Celtic Wisdom Tarot Keeper

Celtic Wisdom Tarot
Text by Caitlin Matthews, art by Olivia Raynor
Destiny Books, 1999 ISBN 0-89281-720-8

The Book says: The Keeper shows Teutatis (Ruler of the People), a title that is recognized across the Celtic world. The regional chieftains and rulers of every tribe all came under the fatherly eye of the Keeper. Due to the fractious nature of local tribal chieftains, a strong ruler or over king (Ard Righ) who could reconcile factions and galvanize tribes into a common purpose was invaluable.
Keywords: Leadership, administration, stability, the harmony of orderly peace, independence, autonomy, authority, fatherhood, intelligence, benevolence, self-assurance.
Reversed: Disorganization, instability, dependence, subservience, ineffectual, authoritarian, domineering, ruthless.
Soul-Wisdom: The Keeper of Harmony maintains the order of life. As the father of his people, he will not let them fall into chaos and dissension. What is the source of your own authority as a human being?

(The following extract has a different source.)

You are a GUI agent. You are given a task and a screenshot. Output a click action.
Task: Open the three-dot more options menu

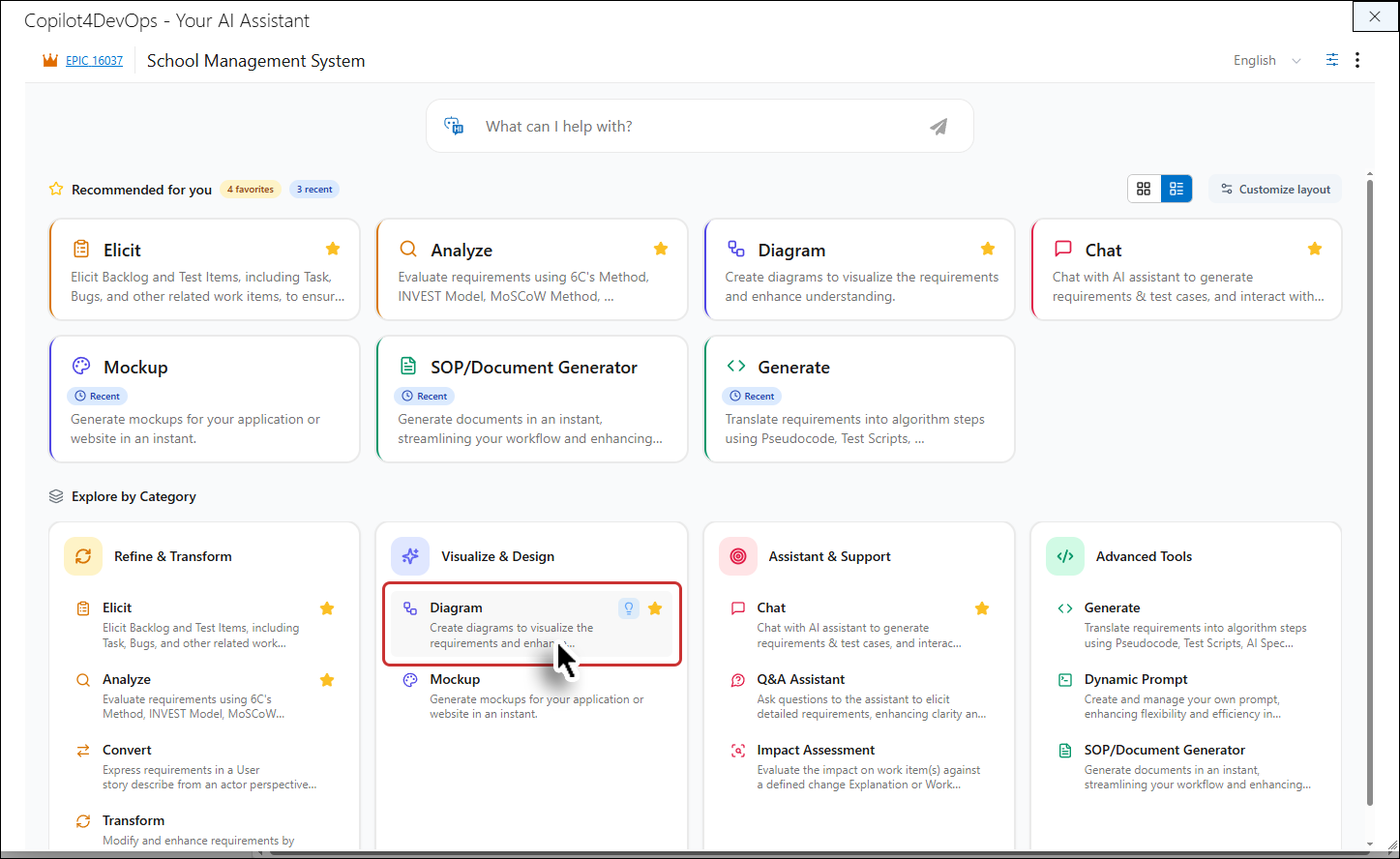[1357, 60]
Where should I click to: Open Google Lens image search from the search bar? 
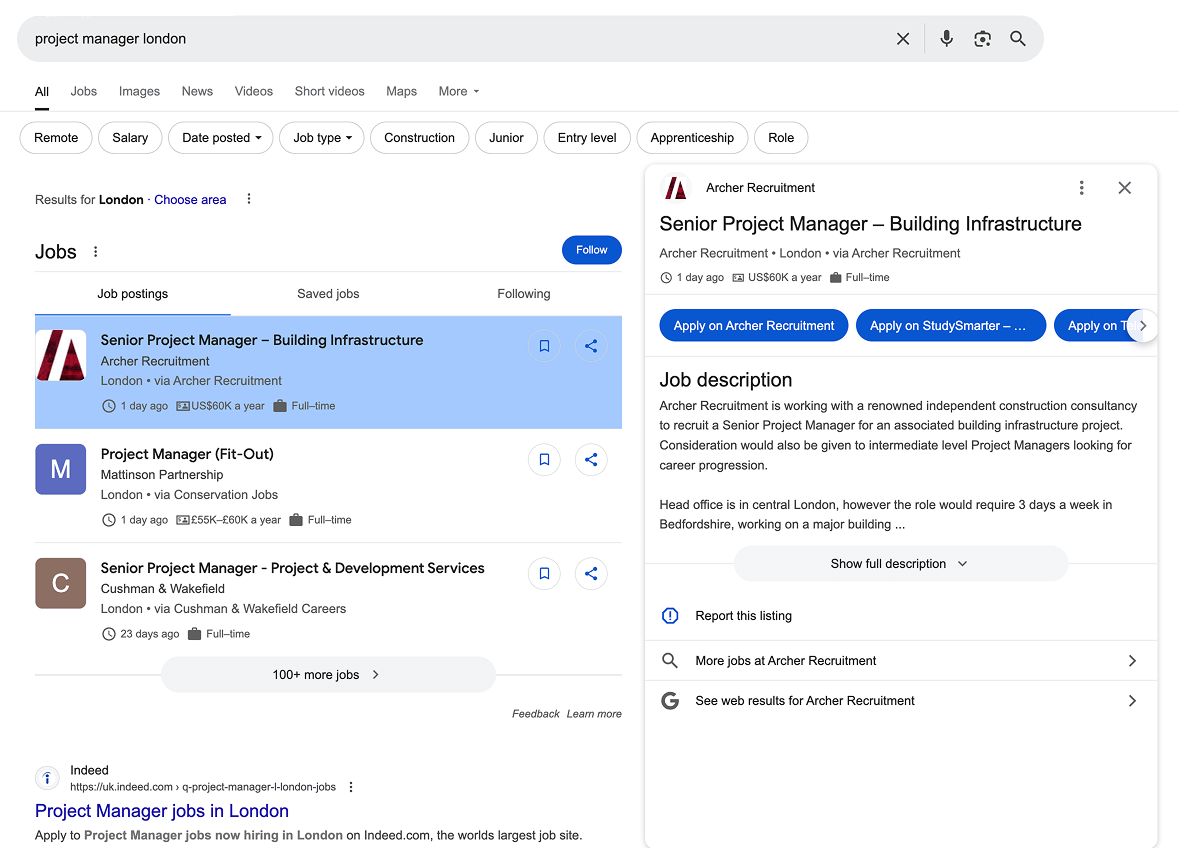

TarotBroad’s Buzz: To me this card symbolizes the positive and beneficial aspects of the Emperor as well as suggesting how restricting that position can be. Teutatis holds the two figures firmly in order to prevent them from battling from each other. He is trying to maintain the peace without overpowering them. The game board beneath Teutatis’ face represents the need for strategy and planning before taking action. Even war is often a matter of proper strategizing and outwitting your opponent. The golden torc symbolizes rulership in Celtic lands. And the bramble or vine, which can grow in any soil, represents a something which grows quickly and is not easily removed. So the Keeper shows us a wise, tenacious ruler who uses his judgment and strength to protect his people.

When I was looking at this card and reviewing the history of the Celtic tribal battles I was immediately struck by the fact that The Keeper would be an ideal president of the US. The Keeper ruled over the local tribal chieftains as the President rules over local governors. The Keeper must use wits, strategy, determination and strength of will to enforce his rule and protect his people, from others and from himself. This is also something useful to US Presidents. But at the same time a poor Keeper would be more dangerous to his people than the anarchy he supposedly holds back. Ditto for a US President. And to some extent The Keeper is trapped in his position, like a US President. Their personal feelings about an issue cannot interfere with their ability to make an executive decision and take a stand. He must always act in the best interest of his people or he is not worthy of his office.

A true leader, The Keeper understands that more can be gained through wits and strategy than through dominance and aggression.  He is strong but not a bully and prefers to battle with his intellect rather than a spear.  The Keeper’s strength is what allows his people to flourish and build a stable foundation.  Upon that foundation great cities may rise and fall but without that stability they may never exist at all.  The Keeper is the stern father-figure who holds us all accountable for our actions and metes out punishment as needed.  He understands that consequences are an important part of maturing and if we never fail then we lose opportunities for growth and to experience life.  Without his strength and reliability behind us, we might not feel confident enough to face failure and the vicissitudes of life.  With his support and wisdom we feel capable of overcoming any obstacles in our path.